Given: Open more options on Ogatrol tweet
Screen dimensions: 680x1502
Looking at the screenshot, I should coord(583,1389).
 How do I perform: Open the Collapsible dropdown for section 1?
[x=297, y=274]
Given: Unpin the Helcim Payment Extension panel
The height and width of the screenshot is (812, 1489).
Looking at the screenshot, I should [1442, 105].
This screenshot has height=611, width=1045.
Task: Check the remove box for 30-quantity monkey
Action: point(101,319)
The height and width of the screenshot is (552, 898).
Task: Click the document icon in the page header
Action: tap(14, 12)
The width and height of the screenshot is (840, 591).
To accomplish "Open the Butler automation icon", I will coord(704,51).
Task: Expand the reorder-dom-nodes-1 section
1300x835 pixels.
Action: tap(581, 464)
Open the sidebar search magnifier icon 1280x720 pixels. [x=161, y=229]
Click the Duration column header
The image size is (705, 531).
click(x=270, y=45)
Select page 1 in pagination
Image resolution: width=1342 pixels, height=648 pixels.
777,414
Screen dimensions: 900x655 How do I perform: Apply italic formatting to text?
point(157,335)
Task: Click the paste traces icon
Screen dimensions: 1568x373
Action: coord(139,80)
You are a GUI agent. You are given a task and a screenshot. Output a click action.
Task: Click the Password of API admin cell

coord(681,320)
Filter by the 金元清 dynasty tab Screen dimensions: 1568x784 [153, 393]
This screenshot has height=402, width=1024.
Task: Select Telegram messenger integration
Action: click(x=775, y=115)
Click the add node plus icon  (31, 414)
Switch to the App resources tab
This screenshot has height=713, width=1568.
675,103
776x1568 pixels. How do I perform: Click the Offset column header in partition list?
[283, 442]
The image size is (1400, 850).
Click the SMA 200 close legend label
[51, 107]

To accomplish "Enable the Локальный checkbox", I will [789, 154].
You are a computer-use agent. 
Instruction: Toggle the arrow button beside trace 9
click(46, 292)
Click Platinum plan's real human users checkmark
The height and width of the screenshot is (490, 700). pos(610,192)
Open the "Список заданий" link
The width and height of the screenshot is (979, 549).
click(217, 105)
= = =
→ Written problem:
Can you reproduce all of the records above verbatim, line for line?

→ Output for this task:
Given: Open more options on Ogatrol tweet
Screen dimensions: 680x1502
Looking at the screenshot, I should coord(583,1389).
 How do I perform: Open the Collapsible dropdown for section 1?
[x=297, y=274]
Given: Unpin the Helcim Payment Extension panel
The height and width of the screenshot is (812, 1489).
Looking at the screenshot, I should [1442, 105].
This screenshot has height=611, width=1045.
Task: Check the remove box for 30-quantity monkey
Action: point(101,319)
The height and width of the screenshot is (552, 898).
Task: Click the document icon in the page header
Action: tap(14, 12)
The width and height of the screenshot is (840, 591).
To accomplish "Open the Butler automation icon", I will coord(704,51).
Task: Expand the reorder-dom-nodes-1 section
1300x835 pixels.
Action: tap(581, 464)
Open the sidebar search magnifier icon 1280x720 pixels. [x=161, y=229]
Click the Duration column header
The image size is (705, 531).
click(x=270, y=45)
Select page 1 in pagination
Image resolution: width=1342 pixels, height=648 pixels.
777,414
Screen dimensions: 900x655 How do I perform: Apply italic formatting to text?
point(157,335)
Task: Click the paste traces icon
Screen dimensions: 1568x373
Action: coord(139,80)
You are a GUI agent. You are given a task and a screenshot. Output a click action.
Task: Click the Password of API admin cell

coord(681,320)
Filter by the 金元清 dynasty tab Screen dimensions: 1568x784 [153, 393]
This screenshot has height=402, width=1024.
Task: Select Telegram messenger integration
Action: click(x=775, y=115)
Click the add node plus icon  (31, 414)
Switch to the App resources tab
This screenshot has height=713, width=1568.
675,103
776x1568 pixels. How do I perform: Click the Offset column header in partition list?
[283, 442]
The image size is (1400, 850).
Click the SMA 200 close legend label
[51, 107]

To accomplish "Enable the Локальный checkbox", I will [789, 154].
You are a computer-use agent. 
Instruction: Toggle the arrow button beside trace 9
click(46, 292)
Click Platinum plan's real human users checkmark
The height and width of the screenshot is (490, 700). pos(610,192)
Open the "Список заданий" link
The width and height of the screenshot is (979, 549).
click(217, 105)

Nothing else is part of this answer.